** Records to use follows **
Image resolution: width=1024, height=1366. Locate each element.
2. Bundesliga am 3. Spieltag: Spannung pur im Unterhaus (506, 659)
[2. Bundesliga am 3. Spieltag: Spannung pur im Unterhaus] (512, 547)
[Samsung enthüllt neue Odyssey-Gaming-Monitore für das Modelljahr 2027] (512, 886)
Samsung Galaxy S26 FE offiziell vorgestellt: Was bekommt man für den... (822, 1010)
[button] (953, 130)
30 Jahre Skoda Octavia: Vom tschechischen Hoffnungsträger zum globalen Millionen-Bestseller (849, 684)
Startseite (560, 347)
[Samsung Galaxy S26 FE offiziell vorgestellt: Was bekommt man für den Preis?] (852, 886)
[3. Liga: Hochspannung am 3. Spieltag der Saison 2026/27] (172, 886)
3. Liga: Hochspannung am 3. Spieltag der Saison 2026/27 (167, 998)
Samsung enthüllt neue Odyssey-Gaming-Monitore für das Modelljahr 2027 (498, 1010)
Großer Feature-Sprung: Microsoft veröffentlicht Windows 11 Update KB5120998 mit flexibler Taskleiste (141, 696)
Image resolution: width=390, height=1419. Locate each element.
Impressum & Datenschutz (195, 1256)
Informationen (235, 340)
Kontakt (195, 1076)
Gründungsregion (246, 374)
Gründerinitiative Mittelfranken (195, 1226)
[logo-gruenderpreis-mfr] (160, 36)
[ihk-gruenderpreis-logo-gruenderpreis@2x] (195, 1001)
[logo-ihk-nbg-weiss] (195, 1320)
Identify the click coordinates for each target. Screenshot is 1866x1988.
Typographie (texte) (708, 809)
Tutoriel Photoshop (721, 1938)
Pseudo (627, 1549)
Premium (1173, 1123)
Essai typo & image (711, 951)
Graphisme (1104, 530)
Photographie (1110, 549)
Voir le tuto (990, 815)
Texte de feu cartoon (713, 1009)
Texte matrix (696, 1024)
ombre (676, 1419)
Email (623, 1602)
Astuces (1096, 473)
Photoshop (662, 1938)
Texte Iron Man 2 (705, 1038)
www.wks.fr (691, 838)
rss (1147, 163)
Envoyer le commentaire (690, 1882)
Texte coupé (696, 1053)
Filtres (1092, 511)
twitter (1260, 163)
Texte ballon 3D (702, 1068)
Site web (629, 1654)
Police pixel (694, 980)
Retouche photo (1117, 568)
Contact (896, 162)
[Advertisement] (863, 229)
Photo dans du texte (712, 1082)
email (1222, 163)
** End of Records to use **
- [Task to complete] From the material above, copy every line where the word "gruenderpreis" is found.

- [Final answer]
[logo-gruenderpreis-mfr] (160, 36)
[ihk-gruenderpreis-logo-gruenderpreis@2x] (195, 1001)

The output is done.